Summer may be a time to feel ‘footloose and fancy-free’ but it’s not the time to forget about your feet.

“Flip-flops – although the style right now, have no arch support of any kind. If worn for any prolonged period of time, they can cause severe arch pain or pain on the ball of the foot,” warned James Mahoney, D.P.M., FACFAS, associate professor of podiatric medicine at Des Moines University.

He said manufacturers are starting to add some arch raise to flip-flops but even with an arch, they offer no stability for the foot. This means the foot will move when walking, especially at the end of gait when coming off the toes, instead of remaining stable. As a result, blisters or pain on the ball of the foot can develop. Ballet-style flats are just as bad, he added, because they also have inadequate foot support.

Flimsy shoe support shouldn’t be your only summer foot fear, however. Fungal infections and warts are more common during the summer months due to the increased heat and humidity of enclosed shoes.

To prevent fungal infections, Dr. Mahoney said you should take time to expose your feet, without socks, to the air more often if you are in shoes and socks all day. Nylons are an especially potent breeding ground for fungal infections. If you are prone to sweaty feet, you are also more prone to fungal infections. Have two or three different pairs of shoes that you rotate through. After wearing them, spray them with a foot deodorant, which will also dry them out, and stuff them with a paper towel until you wear them again. This will absorb moisture and the subsequent bacteria and fungus that will form.

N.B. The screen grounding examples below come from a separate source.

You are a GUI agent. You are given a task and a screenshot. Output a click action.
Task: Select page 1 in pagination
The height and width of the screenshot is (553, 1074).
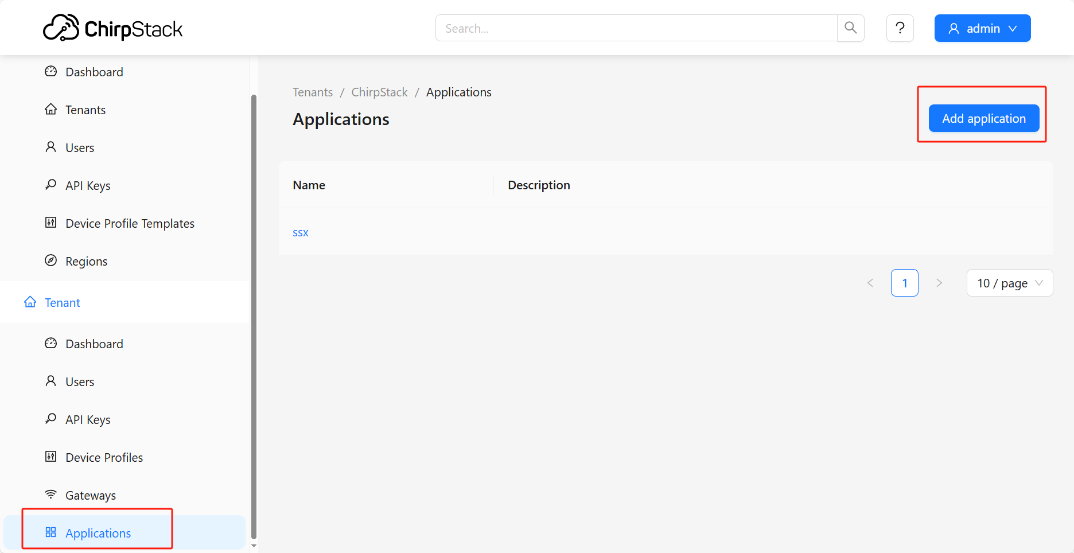[x=904, y=283]
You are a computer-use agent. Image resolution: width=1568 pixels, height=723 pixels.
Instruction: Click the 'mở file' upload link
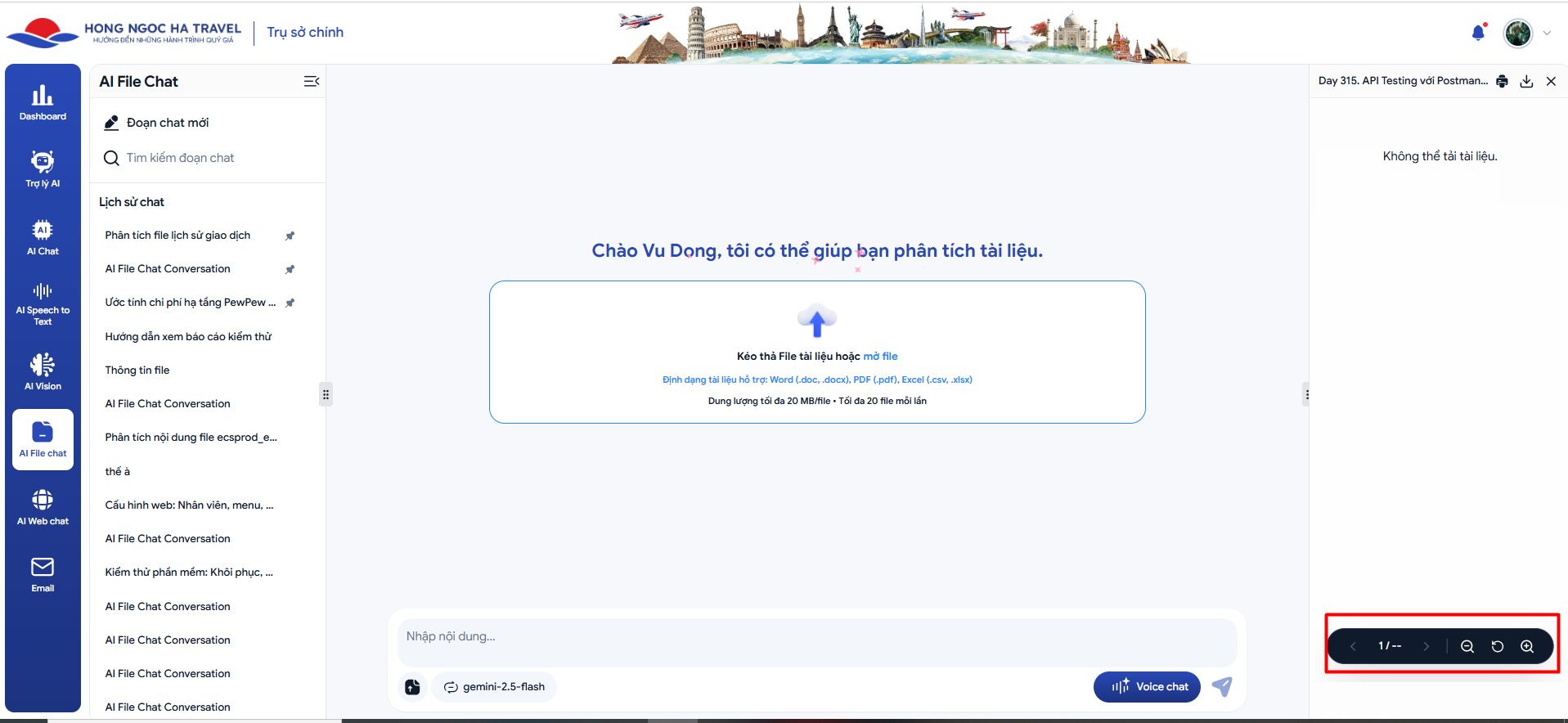pyautogui.click(x=880, y=357)
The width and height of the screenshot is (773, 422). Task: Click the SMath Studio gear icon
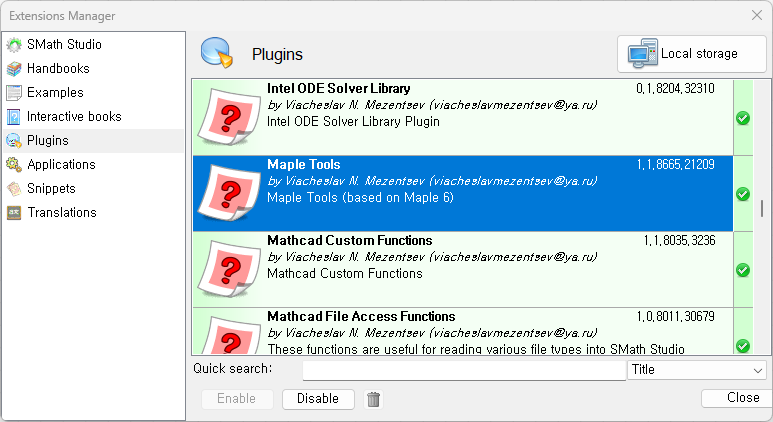tap(14, 45)
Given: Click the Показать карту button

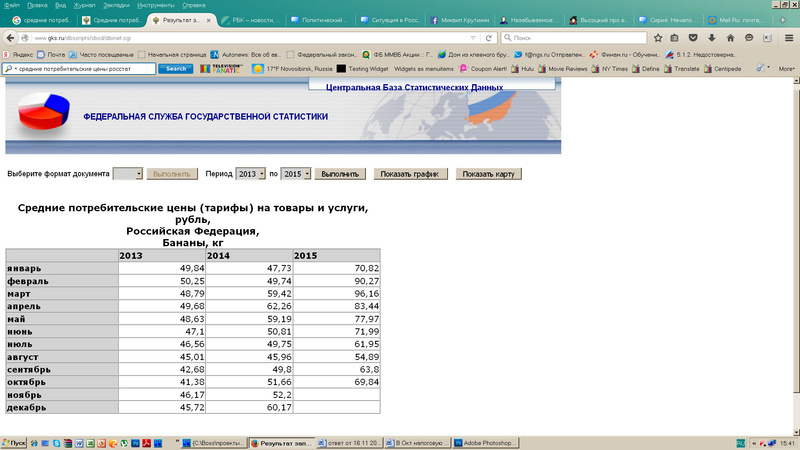Looking at the screenshot, I should click(490, 174).
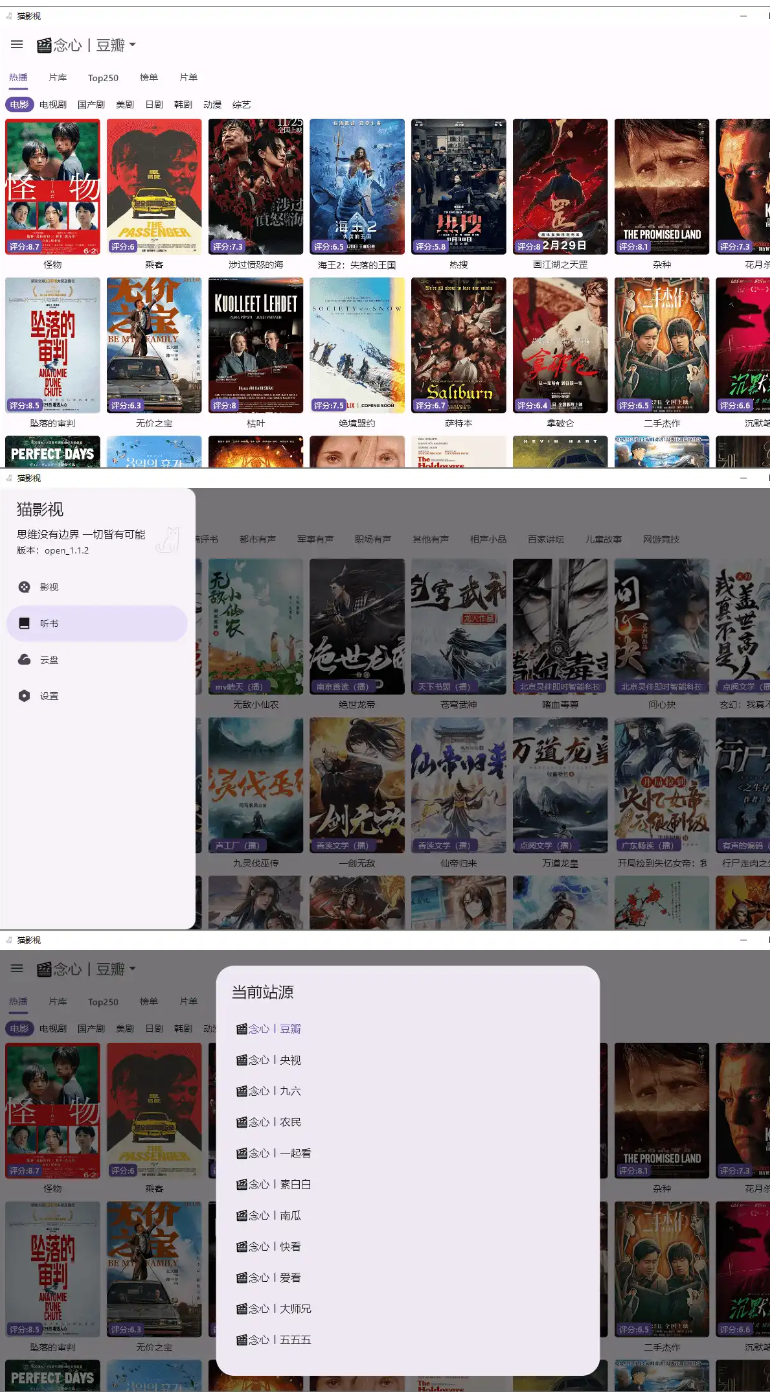Select 综艺 category chip in top window
Screen dimensions: 770x1397
pyautogui.click(x=241, y=105)
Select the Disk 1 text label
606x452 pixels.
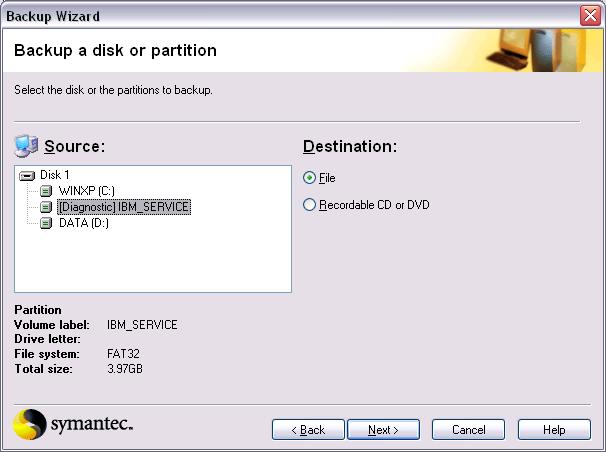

If you have an infection, soaking your feet regularly in cold water with epsom salts and applying over-the-counter Lamisil® cream are good treatment options. Wearing leather sandals, not flip-flops is also a good idea.

Dr. Mahoney said, “It is well known that an athlete’s foot fungal skin infection can be acquired from communal showers at pools, but did you know that the pH of chlorinated pools also favors the growth of the virus that causes warts?”

Warts can be very difficult to treat on the foot. Try Mediplast® acid patches covered with duct tape daily as an initial home remedy.

Also a physician in the DMU Foot and Ankle Institute, Dr. Mahoney sees puncture wounds when patients accidentally step on sharp objects. He said, “I know going barefoot in the summer is only natural. I may be overly paranoid, but having struggled mightily at times to remove foreign objects from the feet of frightened children and adults, I don’t recommend going barefoot outside the home.”

He said if you do step on something, it’s important to figure out what it was. If nothing is visible, don’t try to get it out on your own. Soak repeatedly in warm, soapy water and apply a topical antibiotic and gauze. Cleaning thoroughly is especially important if you step on something in a lake, stream or river or on a farm. If you feel like the object is still lodged in your foot, call your podiatric physician.

“The risk of getting a piece of glass or wood piece in your foot is not worth the benefits of barefoot comfort,” he added.

Last but not least, Dr. Mahoney said it is important to remember your feet when applying sunscreen. If your feet are exposed outdoors, they will get burned.